Extrait -
Avouons que, jusqu'ici, le bonheur tel que nous avons tenté de le définir se dérobe. Limité à l'assouvissement des pulsions, il rencontre un adversaire qu'il ne pourra vaincre : les règles établies par les dominants. S'il se soumet à ces règles et malgré les compensations narcissiques, hiérarchiques, consommatrices ou autres, qui tenteront de le détourner de ses motivations premières, ce bonheur sera toujours incomplet, frustré, car lié à une recherche jamais satisfaite de la dominance dans un processus de production de marchandises.

Heureusement pour l'Homme, il reste encore l'imaginaire. L'imaginaire s'apparente ainsi à une contrée d'exil où l'on trouve refuge lorsqu'il est impossible de trouver le bonheur parce que l'action gratifiante en réponse aux pulsions ne peut être satisfaite dans le conformisme socio-culturel. C'est lui qui crée le désir d'un monde qui n'est pas de ce monde. Y pénétrer, c'est « choisir la meilleure part, celle qui ne sera point enlevée ». Celle où les compétitions hiérarchiques pour l'obtention de la dominance disparaissent, c'est le jardin intérieur que l'on modèle à sa convenance et dans lequel on peut inviter des amis sans leur demander, à l'entrée, de parchemin, de titres ou de passeport. C'est l'Éden, le paradis perdu, où les lys des champs ne filent, ni ne tissent. On peut alors rendre à César ce qui est à César et à l'imaginaire ce qui n'appartient qu'à lui. On regarde, de là, les autres vieillir prématurément, la bouche déformée par le rictus de l'effort compétitif, épuisés par la course au bonheur imposé qu'ils n'atteindront jamais.

Finalement, on peut se demander si le problème du bonheur n'est pas un faux problème. L'absence de souffrance ne suffit pas à l'assurer. D'autre part, la découverte du désir ne conduit au bonheur que si ce désir est réalisé. Mais lorsqu'il l'est, le désir disparaît et le bonheur avec lui. Il ne reste donc qu'une perpétuelle construction imaginaire capable d'allumer le désir et le bonheur consiste peut-être à savoir s'en contenter. Or, nos sociétés modernes ont supprimé l'imaginaire, s'il ne s'exerce pas au profit de l'innovation technique. L'imagination au pouvoir, non pour réformer mais pour transformer, serait un despote trop dangereux pour ceux en place. Ne pouvant plus imaginer, l'homme moderne compare. Il compare son sort à celui des autres. Il se trouve obligatoirement non satisfait. Une structure sociale dont les hiérarchies de pouvoir, de consommation, de propriété, de notabilité, sont entièrement établies sur la productivité en marchandises, ne peut que favoriser la mémoire et l'apprentissage des concepts et des gestes efficaces dans le processus de la production. Elle supprime le désir tel que nous l'avons défini et le remplace par l'envie qui stimule non la créativité, mais le conformisme bourgeois ou pseudo-révolutionnaire.

Données fournies -
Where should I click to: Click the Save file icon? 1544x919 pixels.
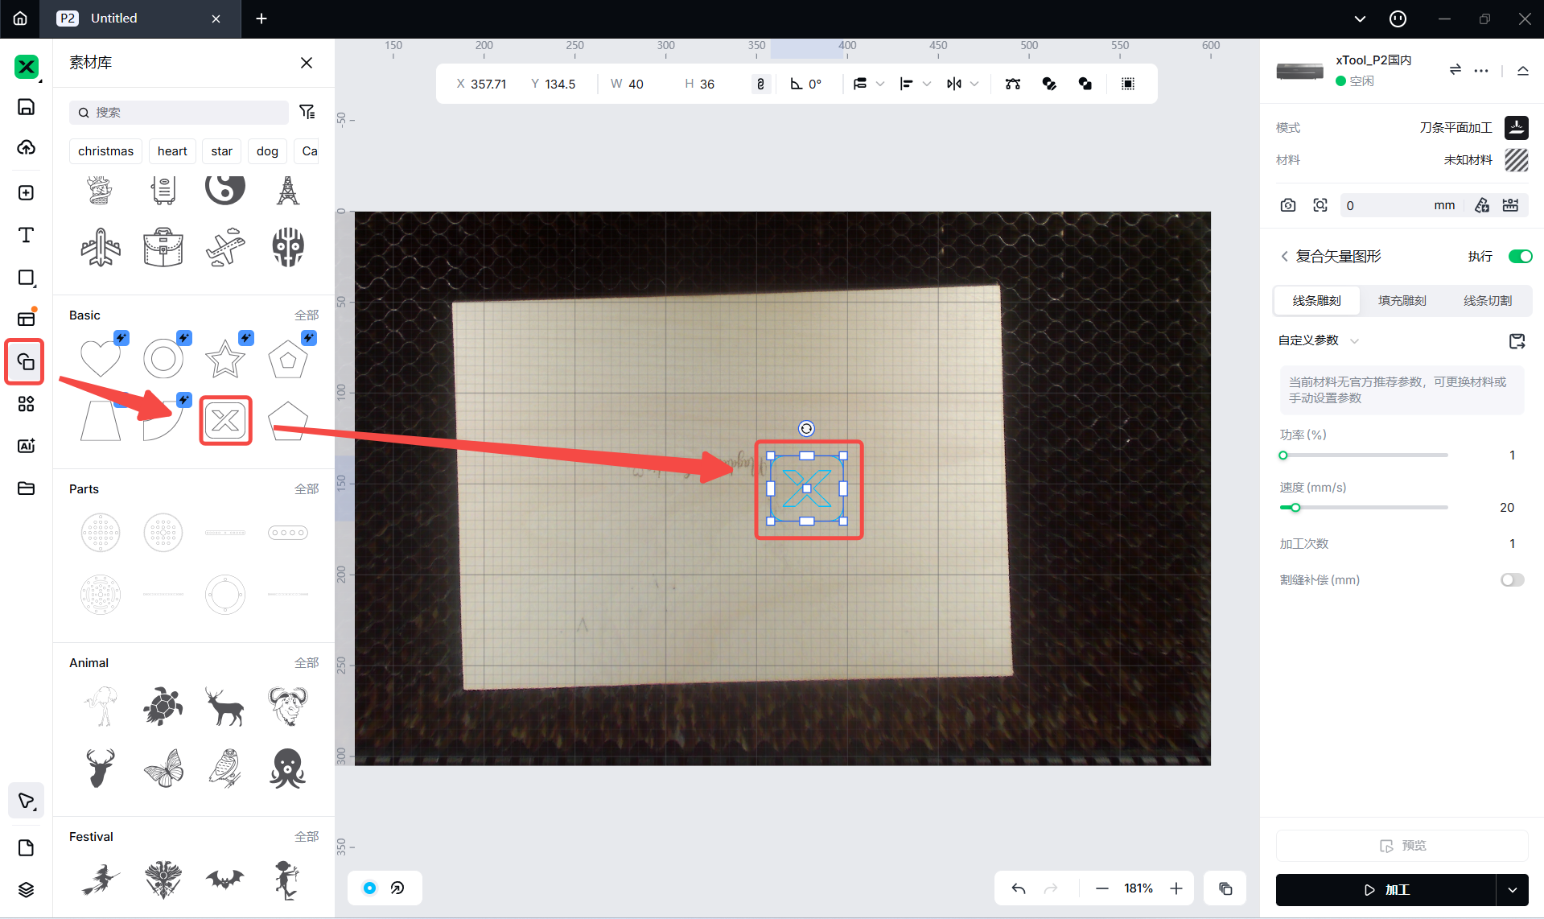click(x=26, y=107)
--
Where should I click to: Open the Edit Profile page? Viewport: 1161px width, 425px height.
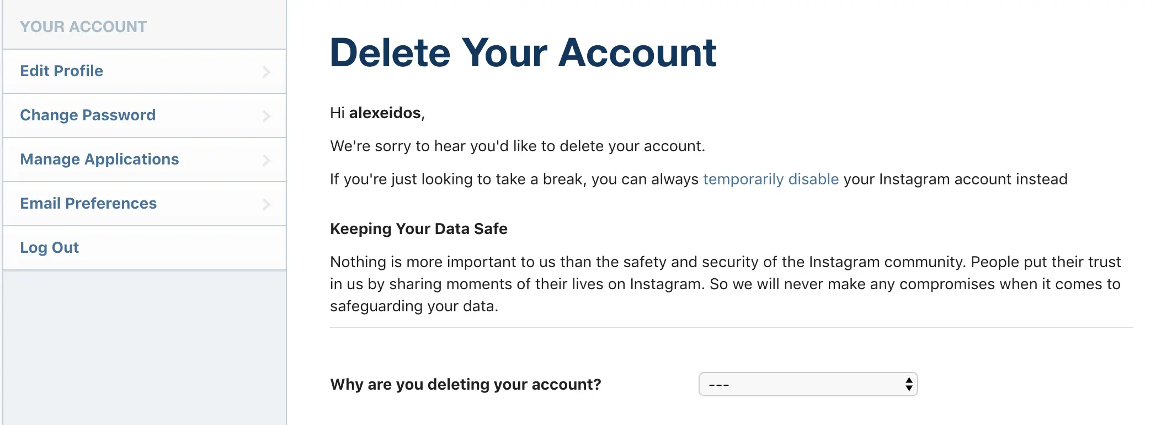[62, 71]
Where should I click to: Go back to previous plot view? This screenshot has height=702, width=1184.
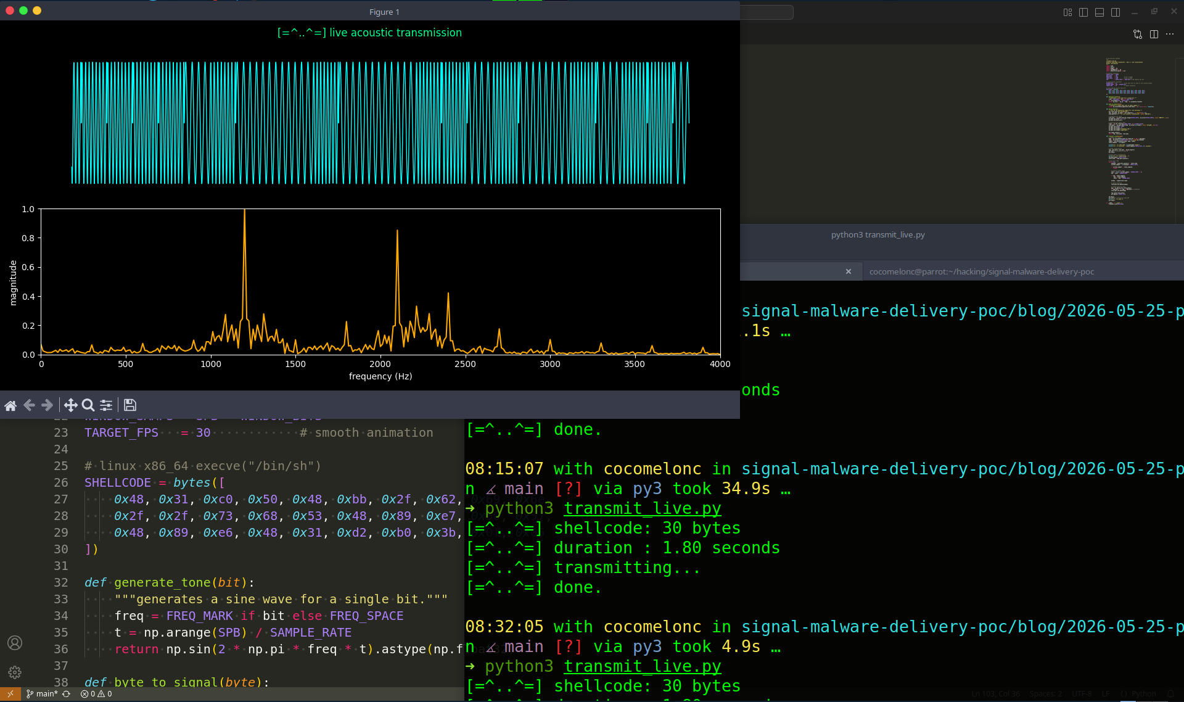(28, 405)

Consignes -
a - Selon l'extrait sur le bonheur, pourquoi la réalisation du désir ne suffit-elle pas à rendre heureux ? Répondez en une à trois phrases.
b - Poursuivez l'extrait sur le bonheur et l'imaginaire après sa dernière phrase.
Les lignes n'ont aucun lien avec l'extrait.

Réponses -
a - Une fois réalisé, le désir disparaît, et le bonheur disparaît avec lui. Il ne reste alors qu'une construction imaginaire perpétuelle, capable de rallumer le désir.

b -
Il en résulte un malaise. L'impossibilité de réaliser l'acte gratifiant crée l'angoisse, qui peut déboucher parfois sur l'agressivité et la violence. Celles-ci risquent de détruire l'ordre institué, les systèmes hiérarchiques, pour les remplacer d'ailleurs immédiatement par d'autres. La crainte de la révolte des malheureux a toujours fait rechercher par le système de dominance l'appui des religions, car celles-ci détournent vers l'obtention dans l'au-delà la recherche d'un bonheur que l'on ne peut atteindre sur terre, dans une structure socio-économique conçue pour établir et maintenir les différences entre les individus. Différences établies sur la propriété matérielle des êtres et des choses, grâce à l'acquisition d'une information strictement professionnelle plus ou moins abstraite. Cette échelle de valeurs enferme l'individu sa vie durant dans un système de cases qui correspond rarement à l'image idéale qu'il se fait de lui-même, image qu'il tente sans succès d'imposer aux autres. Mais il ne lui viendra pas à l'idée de contester cette échelle.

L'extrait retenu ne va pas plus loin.